While the Inner API expresses a system’s organization in easily maintainable modules following standard architectural principles and comes on top of system optimizations for performance, the purpose of the Outer API is to make the Inner API easily and safely consumable by various external entities. Outer APIs offer a simplified view of the system and are optimized for network calls initiated over long distances.
To create SDA one starts with services, but they are not to be consumed directly. Instead, a gateway separates the services from consumers, creating a virtualization boundary between the two, as shown below:
SDA Gateway is responsible for the process of virtualizing the internal implementation resulting in the translation of the Inner APIs, the protocols and models used. This includes dealing with API versioning. The gateway covers a number of other functions such as security, routing, orchestration, etc. According to Natis, currently such a gateway is partially implemented by several products such as API Managers from Apigee and Mashery, API Gateway from Layer 7 or Vordel, ESBs that have expanded to include API management, and IPaaS (Integration Platform-as-a-Service) such as CastIron or Boomi.
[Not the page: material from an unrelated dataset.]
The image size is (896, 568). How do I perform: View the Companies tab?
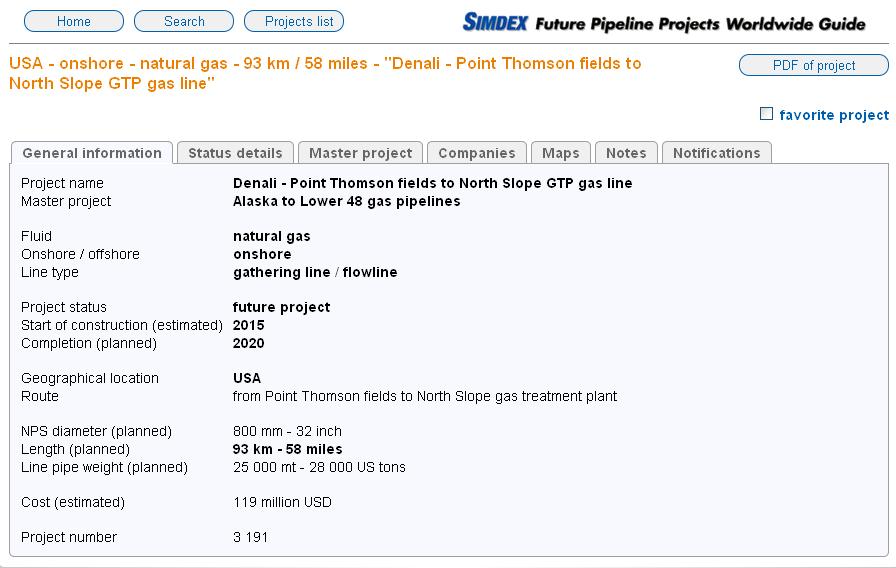point(477,153)
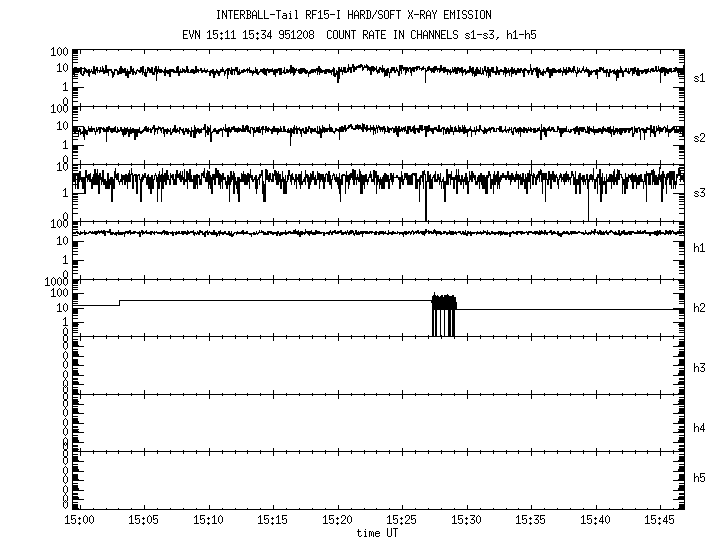
Task: Click the 15:30 time axis label
Action: [466, 520]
Natis also recommends dealing with data security by creating a small number of services allowed to interact with raw data, thus concentrating the management and security to a smaller set of APIs reducing the footprint of possible security breaches.
We have interviewed Natis to find out a few more details on SDA.
InfoQ: I have not heard of SDA until now. Has this term been used by someone or have you coined it?
[YN] Yes, Gartner is introducing the term Software-defined Architecture. It’s new and we have not yet published reports on it. It’s underway.
InfoQ: Is SDA a natural step in the progress of software architecture from monolithic, 2-tier, etc.?
[YN] Yes, you can see SDA as virtualized or managed SOA. It’s a response to the proliferation of SOA interfaces (APIs) and continuing demand for more user-defined APIs. With SDA applications are virtualized and the outer APIs become decoupled from the inner APIs, allowing free creation of custom outer APIs without loss of application control.
InfoQ: What are the benefits of using SDA?
[YN] Virtualization of applications and application services; introduction of an intermediary (Gateway) between the outside world and the applications; an opportunity to add management, tracking, security, charging, activity monitoring, optimization, routing, integration, composition , orchestration, context injection and a lot of other added value between the external consumer of services and the applications that implement these services. One special possibility is to allow consumers to design their own APIs without adding risk to the underlying applications and data.
InfoQ: Could you provide some examples where SDA is being used?
[YN] SDA for applications is a new concept and there are not many significant implementations. Netflix API management is one proprietary example. But many uses in mainstream enterprises of integration brokers, API managers and API Gateways as well as SOA interface managers provide some degree of SDA capability. A full-fledged consistent use of SDA in application services management is several years away. It depends on technology, but no less – on the culture and discipline of the organizations that implement it.